Stored records
◇ ◇ ◇

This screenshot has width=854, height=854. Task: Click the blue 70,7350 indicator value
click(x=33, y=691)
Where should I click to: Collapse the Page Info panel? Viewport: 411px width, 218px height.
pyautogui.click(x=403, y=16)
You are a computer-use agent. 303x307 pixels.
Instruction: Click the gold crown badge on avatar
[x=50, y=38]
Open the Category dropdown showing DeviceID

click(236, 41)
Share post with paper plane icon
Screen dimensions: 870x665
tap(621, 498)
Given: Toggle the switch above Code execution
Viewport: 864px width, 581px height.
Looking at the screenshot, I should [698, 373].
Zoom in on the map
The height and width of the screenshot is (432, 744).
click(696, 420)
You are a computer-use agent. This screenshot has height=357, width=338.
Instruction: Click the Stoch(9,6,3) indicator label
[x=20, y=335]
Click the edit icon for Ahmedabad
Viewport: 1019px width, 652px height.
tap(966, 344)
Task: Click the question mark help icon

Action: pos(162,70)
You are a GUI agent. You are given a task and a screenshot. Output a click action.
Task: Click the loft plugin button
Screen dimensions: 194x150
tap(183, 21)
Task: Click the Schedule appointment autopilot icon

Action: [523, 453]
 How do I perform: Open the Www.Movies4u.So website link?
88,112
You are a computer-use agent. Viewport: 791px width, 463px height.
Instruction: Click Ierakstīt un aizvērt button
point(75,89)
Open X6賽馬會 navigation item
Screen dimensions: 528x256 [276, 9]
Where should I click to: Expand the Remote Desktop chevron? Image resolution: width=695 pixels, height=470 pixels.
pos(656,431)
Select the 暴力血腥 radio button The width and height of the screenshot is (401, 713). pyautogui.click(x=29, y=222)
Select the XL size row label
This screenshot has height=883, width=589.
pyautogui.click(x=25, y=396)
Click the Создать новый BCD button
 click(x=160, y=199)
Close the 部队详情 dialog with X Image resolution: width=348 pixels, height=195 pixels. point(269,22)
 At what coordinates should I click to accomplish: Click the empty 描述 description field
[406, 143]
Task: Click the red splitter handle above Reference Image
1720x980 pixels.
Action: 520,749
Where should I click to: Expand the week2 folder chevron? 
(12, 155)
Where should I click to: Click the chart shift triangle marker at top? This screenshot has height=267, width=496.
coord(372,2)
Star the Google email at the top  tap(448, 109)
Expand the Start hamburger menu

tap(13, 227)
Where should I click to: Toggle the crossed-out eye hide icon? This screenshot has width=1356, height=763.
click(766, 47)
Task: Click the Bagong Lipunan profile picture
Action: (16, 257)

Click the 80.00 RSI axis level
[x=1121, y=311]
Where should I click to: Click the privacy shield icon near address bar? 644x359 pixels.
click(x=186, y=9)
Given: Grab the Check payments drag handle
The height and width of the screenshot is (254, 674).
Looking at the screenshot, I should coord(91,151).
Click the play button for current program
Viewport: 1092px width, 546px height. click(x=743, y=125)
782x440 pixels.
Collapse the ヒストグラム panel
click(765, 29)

◇ ◇ ◇

Exactly as shown, repeat every record.

**Result below**.
This screenshot has width=854, height=854. Task: Click the blue 70,7350 indicator value
click(x=33, y=691)
Where should I click to: Collapse the Page Info panel? Viewport: 411px width, 218px height.
pyautogui.click(x=403, y=16)
You are a computer-use agent. 303x307 pixels.
Instruction: Click the gold crown badge on avatar
[x=50, y=38]
Open the Category dropdown showing DeviceID

click(236, 41)
Share post with paper plane icon
Screen dimensions: 870x665
tap(621, 498)
Given: Toggle the switch above Code execution
Viewport: 864px width, 581px height.
Looking at the screenshot, I should [698, 373].
Zoom in on the map
The height and width of the screenshot is (432, 744).
click(696, 420)
You are a computer-use agent. This screenshot has height=357, width=338.
Instruction: Click the Stoch(9,6,3) indicator label
[x=20, y=335]
Click the edit icon for Ahmedabad
Viewport: 1019px width, 652px height.
tap(966, 344)
Task: Click the question mark help icon

Action: pos(162,70)
You are a GUI agent. You are given a task and a screenshot. Output a click action.
Task: Click the loft plugin button
Screen dimensions: 194x150
tap(183, 21)
Task: Click the Schedule appointment autopilot icon

Action: [523, 453]
 How do I perform: Open the Www.Movies4u.So website link?
88,112
You are a computer-use agent. Viewport: 791px width, 463px height.
Instruction: Click Ierakstīt un aizvērt button
point(75,89)
Open X6賽馬會 navigation item
Screen dimensions: 528x256 [276, 9]
Where should I click to: Expand the Remote Desktop chevron? Image resolution: width=695 pixels, height=470 pixels.
pos(656,431)
Select the 暴力血腥 radio button The width and height of the screenshot is (401, 713). pyautogui.click(x=29, y=222)
Select the XL size row label
This screenshot has height=883, width=589.
pyautogui.click(x=25, y=396)
Click the Создать новый BCD button
 click(x=160, y=199)
Close the 部队详情 dialog with X Image resolution: width=348 pixels, height=195 pixels. point(269,22)
 At what coordinates should I click to accomplish: Click the empty 描述 description field
[406, 143]
Task: Click the red splitter handle above Reference Image
1720x980 pixels.
Action: 520,749
Where should I click to: Expand the week2 folder chevron? 
(12, 155)
Where should I click to: Click the chart shift triangle marker at top? This screenshot has height=267, width=496.
coord(372,2)
Star the Google email at the top  tap(448, 109)
Expand the Start hamburger menu

tap(13, 227)
Where should I click to: Toggle the crossed-out eye hide icon? This screenshot has width=1356, height=763.
click(766, 47)
Task: Click the Bagong Lipunan profile picture
Action: (16, 257)

Click the 80.00 RSI axis level
[x=1121, y=311]
Where should I click to: Click the privacy shield icon near address bar? 644x359 pixels.
click(x=186, y=9)
Given: Grab the Check payments drag handle
The height and width of the screenshot is (254, 674).
Looking at the screenshot, I should coord(91,151).
Click the play button for current program
Viewport: 1092px width, 546px height. click(x=743, y=125)
782x440 pixels.
Collapse the ヒストグラム panel
click(765, 29)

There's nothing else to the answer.